Jonathan Anderson a choisi une autre voie pour ses débuts chez Dior. Des manchettes en résine imprimée en 3D, à l’apparence minérale, enfermant chacune un cristal semblant flotter en suspension. La matière comme terrain d’expérimentation plutôt que comme hommage une façon de dire que le bijou peut aussi être un laboratoire, fidèle à un vocabulaire entre illusion, artisanat et technologie que le créateur porte depuis longtemps.

PHOTO CHANEL

Chez Chanel, Matthieu Blazy travaille avec Goossens, l’atelier d’orfèvrerie historique de la maison, fondé pour traduire en métal les intuitions de Gabrielle Chanel et qui a aussi œuvré pour Yves Saint Laurent, Thierry Mugler et Cristóbal Balenciaga pour réinterpréter les symboles fondateurs : le camélia, les astres, les talismans, les épis de blé. Ce dernier motif n’est pas une décoration. Gabrielle Chanel est née en août, au moment des moissons, et une table en blé doré façonnée par Robert Goossens occupe encore son appartement de la rue Cambon. Blazy ne cite pas Chanel il l’habite. Ses corsages plume monumentaux, ses boucles d’oreilles étoilées, ses colliers chaîne ponctués d’or végétal sont une archéologie du désir qui se porte.

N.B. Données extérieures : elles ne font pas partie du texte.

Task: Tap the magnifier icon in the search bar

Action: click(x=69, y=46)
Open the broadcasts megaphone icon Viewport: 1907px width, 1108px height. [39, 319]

Parmi ses créations les plus inattendues de la saison, une paire de boucles d’oreilles a circulé bien au-delà des comptes-rendus de mode : de petits poussins en résine jaune nichés dans des maisonnettes couvertes de strass, aperçus sur Ayo Edebiri lors du London Film Festival l’automne dernier. Drôles. Précis. Libres. On peut y projeter mille lectures l’enfermement, les commencements, la légèreté comme position esthétique mais leur force tient peut-être justement dans ce que le bijou autorise, que le vêtement n’autorise pas toujours : faire sourire sans perdre en intelligence.

Chez Chloé, des colliers torque en forme de tulipe métal torsadé, émail inspiré de la porcelaine de Delft fermaient une saison placée sous le signe du bijou qui assume son propre poids. Poétiques. Sculpturaux. Libres dans leur référence. Elsa Peretti, dit-on, les aurait aimés d’instinct. Ce n’est pas un hasard si ce nom revient toujours. Elle était celle qui avait compris que le bijou n’embellit pas la silhouette il la décide.